------ ТЕКСТ ДЛЯ ЧТЕНИЯ ------

Наивное искусство Люси Вороновой как лекарство для цивилизованного человека

496 прочитали
(часть вторая, начало здесь) В ее живописи нет культа авторской манеры и произвольного жеста, как нет инерции ремесла и промысловых рецептов, Люся сумела удержаться между крайностями.

(часть вторая, начало здесь)

В ее живописи нет культа авторской манеры и произвольного жеста, как нет инерции ремесла и промысловых рецептов, Люся сумела удержаться между крайностями. Она, как не раз было замечено, даже не пишет, а «раскрашивает» свои холсты, отказываясь от живописности в пользу декоративизма, от экспрессии ради гармонии. Живопись подчиняется дисциплинирующему рисунку, который не сбивается самодовольным цветом, а напротив, указывает ему место. Сначала появляется контурная фигура персонажа, затем ее заливает цвет, в завершение подбирается сложный фон – работа ведется поэтапно. Если фигур несколько, то они часто рисуются с каждого натурщика отдельно, и новый герой «подклеивается» к уже изображенному. Соблазны декоративного раскрепощения ей помогают преодолевать обязательства художника-профессионала, с его негласными цеховыми конвенциями. Очевидная решительность и некоторое лукавство Вороновой (вспомним Дюбюффе: «уметь немножко плутовать») видится мне в выборе тех приемов, которые так ясно читаются в ее картинах, причем количество этих приемов весьма ограниченно, в чем проступает дисциплинированность профессионального образования и принципиальность художника ДПИ, с его технологической правдой.

------ ИСХОДНЫЕ МАТЕРИАЛЫ ------

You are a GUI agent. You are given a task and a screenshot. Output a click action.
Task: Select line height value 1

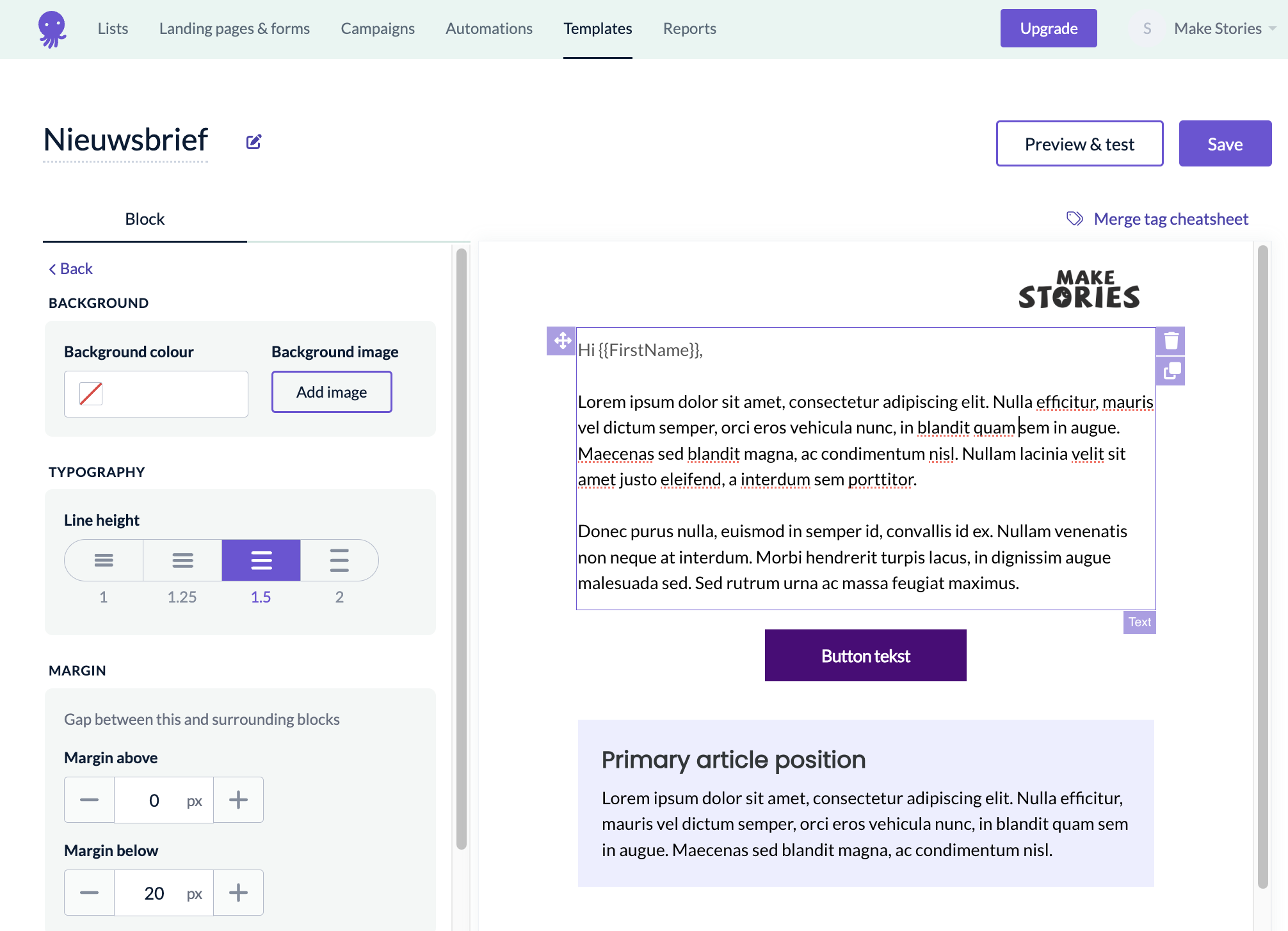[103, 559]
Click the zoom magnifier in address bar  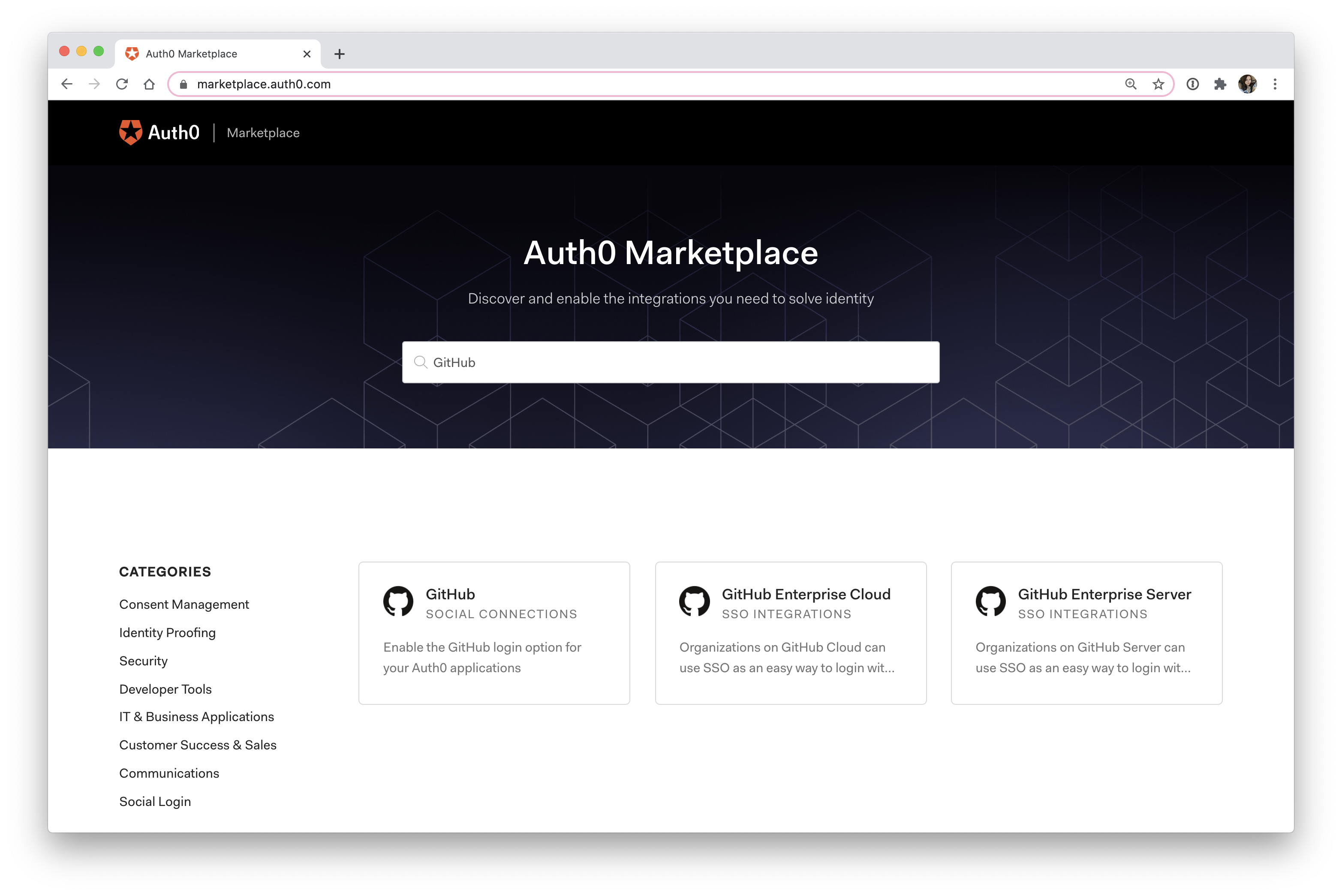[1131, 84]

------

[ЗАДАНИЕ]
В каком порядке, судя по тексту о живописи Люси Вороновой, идёт работа над картиной? Список выше взят из другого источника.

[РЕШЕНИЕ]
Сначала появляется контурная фигура персонажа, затем её заливает цвет, а в завершение подбирается сложный фон.